Task
An exact, complete copy of the entries that follow is needed.

..........

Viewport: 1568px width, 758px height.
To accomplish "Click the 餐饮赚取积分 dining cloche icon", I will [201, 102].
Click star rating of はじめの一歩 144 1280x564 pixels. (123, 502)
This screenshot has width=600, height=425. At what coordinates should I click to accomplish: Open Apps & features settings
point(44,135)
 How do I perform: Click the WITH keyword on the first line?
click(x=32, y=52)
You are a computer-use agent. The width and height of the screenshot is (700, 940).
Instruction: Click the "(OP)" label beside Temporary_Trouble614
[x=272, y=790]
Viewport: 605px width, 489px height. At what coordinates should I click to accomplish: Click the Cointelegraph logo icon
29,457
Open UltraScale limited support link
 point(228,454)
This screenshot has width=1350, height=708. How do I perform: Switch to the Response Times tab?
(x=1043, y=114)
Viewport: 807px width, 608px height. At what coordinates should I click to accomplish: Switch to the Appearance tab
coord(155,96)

..........

Reply to the exercise
Viewport: 1568px width, 758px height.
To accomplish "Click the 餐饮赚取积分 dining cloche icon", I will [201, 102].
Click star rating of はじめの一歩 144 1280x564 pixels. (123, 502)
This screenshot has width=600, height=425. At what coordinates should I click to accomplish: Open Apps & features settings
point(44,135)
 How do I perform: Click the WITH keyword on the first line?
click(x=32, y=52)
You are a computer-use agent. The width and height of the screenshot is (700, 940).
Instruction: Click the "(OP)" label beside Temporary_Trouble614
[x=272, y=790]
Viewport: 605px width, 489px height. At what coordinates should I click to accomplish: Click the Cointelegraph logo icon
29,457
Open UltraScale limited support link
 point(228,454)
This screenshot has width=1350, height=708. How do I perform: Switch to the Response Times tab?
(x=1043, y=114)
Viewport: 807px width, 608px height. At what coordinates should I click to accomplish: Switch to the Appearance tab
coord(155,96)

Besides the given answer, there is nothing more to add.